_Task goal_
Please return every line below that contains the string "badge".

_Supplied material_
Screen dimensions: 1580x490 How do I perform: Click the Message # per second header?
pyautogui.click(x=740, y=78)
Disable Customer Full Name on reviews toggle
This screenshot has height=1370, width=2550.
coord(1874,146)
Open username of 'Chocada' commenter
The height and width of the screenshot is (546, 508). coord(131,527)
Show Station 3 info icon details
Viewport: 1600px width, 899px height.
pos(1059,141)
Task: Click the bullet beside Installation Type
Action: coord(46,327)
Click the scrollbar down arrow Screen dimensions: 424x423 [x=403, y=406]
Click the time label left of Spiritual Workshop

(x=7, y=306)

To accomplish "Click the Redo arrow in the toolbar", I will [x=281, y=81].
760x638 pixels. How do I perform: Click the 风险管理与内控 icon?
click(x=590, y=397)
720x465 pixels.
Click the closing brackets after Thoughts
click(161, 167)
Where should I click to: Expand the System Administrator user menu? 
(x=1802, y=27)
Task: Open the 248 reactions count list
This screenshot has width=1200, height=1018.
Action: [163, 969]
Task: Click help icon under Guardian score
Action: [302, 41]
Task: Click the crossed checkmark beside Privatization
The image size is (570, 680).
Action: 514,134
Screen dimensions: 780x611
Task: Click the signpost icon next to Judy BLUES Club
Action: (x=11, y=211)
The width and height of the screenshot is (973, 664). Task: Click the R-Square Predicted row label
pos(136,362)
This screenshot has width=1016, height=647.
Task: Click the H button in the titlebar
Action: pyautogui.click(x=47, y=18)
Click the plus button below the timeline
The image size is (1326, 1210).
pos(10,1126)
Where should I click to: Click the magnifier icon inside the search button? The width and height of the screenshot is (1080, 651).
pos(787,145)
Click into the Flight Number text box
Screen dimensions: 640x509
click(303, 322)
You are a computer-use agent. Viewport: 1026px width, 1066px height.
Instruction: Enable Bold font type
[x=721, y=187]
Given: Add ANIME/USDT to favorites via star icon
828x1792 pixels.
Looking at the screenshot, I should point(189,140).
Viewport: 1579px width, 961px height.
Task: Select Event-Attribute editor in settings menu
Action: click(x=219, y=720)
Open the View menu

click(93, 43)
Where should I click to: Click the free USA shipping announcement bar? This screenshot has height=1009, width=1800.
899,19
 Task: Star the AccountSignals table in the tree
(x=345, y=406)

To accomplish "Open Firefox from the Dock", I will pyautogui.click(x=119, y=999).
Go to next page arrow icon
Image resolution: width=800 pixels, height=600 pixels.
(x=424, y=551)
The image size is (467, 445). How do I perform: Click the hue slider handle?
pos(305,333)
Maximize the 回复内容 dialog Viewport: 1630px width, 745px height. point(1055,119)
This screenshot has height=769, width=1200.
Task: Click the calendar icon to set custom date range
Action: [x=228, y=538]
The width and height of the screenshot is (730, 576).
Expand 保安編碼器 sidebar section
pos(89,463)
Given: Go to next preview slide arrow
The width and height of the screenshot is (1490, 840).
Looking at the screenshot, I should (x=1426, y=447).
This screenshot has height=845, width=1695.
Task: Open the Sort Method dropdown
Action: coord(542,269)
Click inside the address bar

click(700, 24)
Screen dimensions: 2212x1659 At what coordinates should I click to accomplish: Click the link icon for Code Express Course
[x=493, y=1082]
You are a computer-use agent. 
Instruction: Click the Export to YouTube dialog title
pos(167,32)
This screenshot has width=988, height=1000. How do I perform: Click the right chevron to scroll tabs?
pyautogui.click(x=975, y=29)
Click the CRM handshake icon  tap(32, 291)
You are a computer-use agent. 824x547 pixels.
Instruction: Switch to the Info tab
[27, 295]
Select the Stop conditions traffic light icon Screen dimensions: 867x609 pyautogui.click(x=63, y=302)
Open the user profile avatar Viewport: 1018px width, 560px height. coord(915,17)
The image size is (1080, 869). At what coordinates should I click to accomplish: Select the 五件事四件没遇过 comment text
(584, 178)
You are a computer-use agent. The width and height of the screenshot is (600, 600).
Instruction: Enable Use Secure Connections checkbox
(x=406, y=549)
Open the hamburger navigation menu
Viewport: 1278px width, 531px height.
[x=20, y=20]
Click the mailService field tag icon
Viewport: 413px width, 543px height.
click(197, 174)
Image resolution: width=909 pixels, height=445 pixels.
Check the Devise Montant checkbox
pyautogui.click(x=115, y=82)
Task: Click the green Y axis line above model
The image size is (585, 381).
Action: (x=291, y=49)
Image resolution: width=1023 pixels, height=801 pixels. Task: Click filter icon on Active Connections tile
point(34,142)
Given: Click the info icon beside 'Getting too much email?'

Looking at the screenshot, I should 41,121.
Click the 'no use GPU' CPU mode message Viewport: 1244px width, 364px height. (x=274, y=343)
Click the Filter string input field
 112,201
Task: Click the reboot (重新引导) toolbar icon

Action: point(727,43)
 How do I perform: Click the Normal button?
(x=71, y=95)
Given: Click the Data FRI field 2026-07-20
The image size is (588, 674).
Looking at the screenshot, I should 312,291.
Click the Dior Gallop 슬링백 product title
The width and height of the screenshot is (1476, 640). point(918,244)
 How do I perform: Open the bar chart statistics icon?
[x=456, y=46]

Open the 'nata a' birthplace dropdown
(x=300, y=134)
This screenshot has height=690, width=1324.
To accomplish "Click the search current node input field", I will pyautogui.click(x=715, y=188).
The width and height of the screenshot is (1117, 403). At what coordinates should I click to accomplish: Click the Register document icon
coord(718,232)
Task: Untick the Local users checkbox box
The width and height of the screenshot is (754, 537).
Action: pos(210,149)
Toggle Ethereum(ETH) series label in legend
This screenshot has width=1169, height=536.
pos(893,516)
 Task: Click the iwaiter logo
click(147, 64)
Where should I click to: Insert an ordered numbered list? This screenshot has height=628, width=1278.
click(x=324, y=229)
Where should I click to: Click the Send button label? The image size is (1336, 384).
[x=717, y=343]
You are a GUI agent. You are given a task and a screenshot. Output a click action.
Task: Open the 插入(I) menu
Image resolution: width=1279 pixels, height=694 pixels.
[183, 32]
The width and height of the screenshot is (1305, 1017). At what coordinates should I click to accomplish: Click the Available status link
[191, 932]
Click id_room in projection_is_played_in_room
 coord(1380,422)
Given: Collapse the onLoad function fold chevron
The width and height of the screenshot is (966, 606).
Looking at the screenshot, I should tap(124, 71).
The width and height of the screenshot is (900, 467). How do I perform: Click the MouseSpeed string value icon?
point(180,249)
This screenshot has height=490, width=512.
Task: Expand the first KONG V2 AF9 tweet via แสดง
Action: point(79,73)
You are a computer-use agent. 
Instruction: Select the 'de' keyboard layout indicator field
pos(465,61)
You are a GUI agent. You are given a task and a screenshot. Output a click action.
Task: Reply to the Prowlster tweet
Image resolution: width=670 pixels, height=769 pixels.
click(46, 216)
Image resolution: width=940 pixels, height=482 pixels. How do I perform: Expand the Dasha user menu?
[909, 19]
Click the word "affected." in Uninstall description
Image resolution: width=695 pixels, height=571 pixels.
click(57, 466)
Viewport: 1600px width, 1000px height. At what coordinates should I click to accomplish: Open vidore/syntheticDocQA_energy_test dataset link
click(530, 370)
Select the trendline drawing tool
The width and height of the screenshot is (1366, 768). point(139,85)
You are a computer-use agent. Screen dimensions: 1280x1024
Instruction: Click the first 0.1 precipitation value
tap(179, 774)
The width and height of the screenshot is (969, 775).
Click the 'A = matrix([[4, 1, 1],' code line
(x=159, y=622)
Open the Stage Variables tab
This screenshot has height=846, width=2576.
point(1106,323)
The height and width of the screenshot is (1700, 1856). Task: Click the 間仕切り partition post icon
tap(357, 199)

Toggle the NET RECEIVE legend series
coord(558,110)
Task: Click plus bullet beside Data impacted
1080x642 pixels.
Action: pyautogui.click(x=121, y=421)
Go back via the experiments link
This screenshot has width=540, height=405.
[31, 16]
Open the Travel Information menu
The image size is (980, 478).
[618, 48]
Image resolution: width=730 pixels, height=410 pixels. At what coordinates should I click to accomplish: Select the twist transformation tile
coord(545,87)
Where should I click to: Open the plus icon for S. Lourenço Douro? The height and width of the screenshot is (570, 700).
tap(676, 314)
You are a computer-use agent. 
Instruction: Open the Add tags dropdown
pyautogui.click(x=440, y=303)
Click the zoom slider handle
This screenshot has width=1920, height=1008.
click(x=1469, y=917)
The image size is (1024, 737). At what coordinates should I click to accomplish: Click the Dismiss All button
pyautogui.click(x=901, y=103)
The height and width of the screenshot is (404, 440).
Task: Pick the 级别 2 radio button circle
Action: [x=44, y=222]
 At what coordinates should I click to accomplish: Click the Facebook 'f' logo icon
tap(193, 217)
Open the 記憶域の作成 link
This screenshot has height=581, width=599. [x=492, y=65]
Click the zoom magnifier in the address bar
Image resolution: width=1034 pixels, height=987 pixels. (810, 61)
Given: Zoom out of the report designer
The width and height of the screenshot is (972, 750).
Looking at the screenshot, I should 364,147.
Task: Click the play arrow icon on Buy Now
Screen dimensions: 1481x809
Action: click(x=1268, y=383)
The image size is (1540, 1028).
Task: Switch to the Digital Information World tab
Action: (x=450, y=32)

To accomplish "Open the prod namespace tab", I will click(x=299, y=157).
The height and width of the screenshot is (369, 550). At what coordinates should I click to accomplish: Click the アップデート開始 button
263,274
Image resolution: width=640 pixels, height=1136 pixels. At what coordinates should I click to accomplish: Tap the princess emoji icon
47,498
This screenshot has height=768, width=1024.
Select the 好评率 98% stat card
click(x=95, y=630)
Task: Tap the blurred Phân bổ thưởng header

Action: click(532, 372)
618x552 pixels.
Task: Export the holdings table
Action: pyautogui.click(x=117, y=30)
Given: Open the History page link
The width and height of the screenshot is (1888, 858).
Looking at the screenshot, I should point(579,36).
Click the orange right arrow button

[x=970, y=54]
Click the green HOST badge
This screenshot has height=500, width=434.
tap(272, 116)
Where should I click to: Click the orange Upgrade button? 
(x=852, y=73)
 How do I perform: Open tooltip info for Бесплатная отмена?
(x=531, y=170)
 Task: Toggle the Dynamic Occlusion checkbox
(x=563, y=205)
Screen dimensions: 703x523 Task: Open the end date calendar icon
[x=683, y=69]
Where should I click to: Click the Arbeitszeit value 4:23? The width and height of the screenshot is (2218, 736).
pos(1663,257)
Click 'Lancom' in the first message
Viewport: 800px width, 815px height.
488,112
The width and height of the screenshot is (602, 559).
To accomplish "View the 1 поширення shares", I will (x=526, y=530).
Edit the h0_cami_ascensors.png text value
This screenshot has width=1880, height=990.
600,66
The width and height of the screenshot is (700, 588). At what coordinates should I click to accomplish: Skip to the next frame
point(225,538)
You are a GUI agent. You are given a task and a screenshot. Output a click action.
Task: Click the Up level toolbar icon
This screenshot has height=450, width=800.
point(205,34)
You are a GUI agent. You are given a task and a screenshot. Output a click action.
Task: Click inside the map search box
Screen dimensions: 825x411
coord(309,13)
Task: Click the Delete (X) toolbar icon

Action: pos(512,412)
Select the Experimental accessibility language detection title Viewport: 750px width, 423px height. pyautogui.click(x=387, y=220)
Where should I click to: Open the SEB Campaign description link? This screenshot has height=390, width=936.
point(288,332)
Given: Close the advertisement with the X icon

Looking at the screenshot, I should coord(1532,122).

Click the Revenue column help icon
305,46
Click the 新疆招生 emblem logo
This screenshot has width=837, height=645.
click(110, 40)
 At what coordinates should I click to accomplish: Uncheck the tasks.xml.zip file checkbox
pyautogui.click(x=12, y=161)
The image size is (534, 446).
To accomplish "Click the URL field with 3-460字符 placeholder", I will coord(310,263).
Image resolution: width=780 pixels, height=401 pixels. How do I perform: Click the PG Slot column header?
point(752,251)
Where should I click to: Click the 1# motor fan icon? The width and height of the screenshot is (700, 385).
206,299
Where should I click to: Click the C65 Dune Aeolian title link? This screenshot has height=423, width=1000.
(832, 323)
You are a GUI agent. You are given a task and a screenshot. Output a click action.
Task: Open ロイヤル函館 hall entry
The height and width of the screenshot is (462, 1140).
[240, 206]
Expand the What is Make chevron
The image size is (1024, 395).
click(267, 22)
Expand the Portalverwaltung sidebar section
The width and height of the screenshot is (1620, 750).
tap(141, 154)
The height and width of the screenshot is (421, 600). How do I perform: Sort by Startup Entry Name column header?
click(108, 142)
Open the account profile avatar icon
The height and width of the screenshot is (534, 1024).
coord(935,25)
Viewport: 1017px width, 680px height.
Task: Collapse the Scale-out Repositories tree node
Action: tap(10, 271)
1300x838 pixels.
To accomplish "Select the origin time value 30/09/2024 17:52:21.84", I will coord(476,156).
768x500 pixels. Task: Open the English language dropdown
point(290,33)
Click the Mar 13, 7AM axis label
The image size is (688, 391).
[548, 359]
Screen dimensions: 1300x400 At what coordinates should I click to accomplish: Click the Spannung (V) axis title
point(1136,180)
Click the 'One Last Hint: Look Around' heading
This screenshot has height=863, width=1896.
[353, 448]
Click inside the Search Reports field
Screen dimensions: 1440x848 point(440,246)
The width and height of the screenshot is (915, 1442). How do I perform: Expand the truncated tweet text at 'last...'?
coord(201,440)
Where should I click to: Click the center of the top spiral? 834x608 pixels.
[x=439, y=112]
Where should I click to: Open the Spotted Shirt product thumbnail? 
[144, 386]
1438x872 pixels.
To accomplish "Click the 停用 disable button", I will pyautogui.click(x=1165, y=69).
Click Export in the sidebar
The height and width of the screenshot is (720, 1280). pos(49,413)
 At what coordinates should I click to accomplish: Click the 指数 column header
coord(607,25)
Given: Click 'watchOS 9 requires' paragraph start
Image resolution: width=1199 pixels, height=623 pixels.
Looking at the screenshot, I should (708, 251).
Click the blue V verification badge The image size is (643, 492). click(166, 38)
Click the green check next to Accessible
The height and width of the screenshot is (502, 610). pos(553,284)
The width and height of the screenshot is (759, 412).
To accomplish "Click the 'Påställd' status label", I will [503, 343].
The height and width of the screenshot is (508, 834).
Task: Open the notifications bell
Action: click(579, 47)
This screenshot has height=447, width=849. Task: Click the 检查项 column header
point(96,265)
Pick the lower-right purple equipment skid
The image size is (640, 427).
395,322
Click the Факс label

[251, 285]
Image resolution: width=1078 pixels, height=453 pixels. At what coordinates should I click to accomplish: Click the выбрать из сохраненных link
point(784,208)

_Exercise result_
Click the green HOST badge
Click the blue V verification badge The image size is (643, 492). click(166, 38)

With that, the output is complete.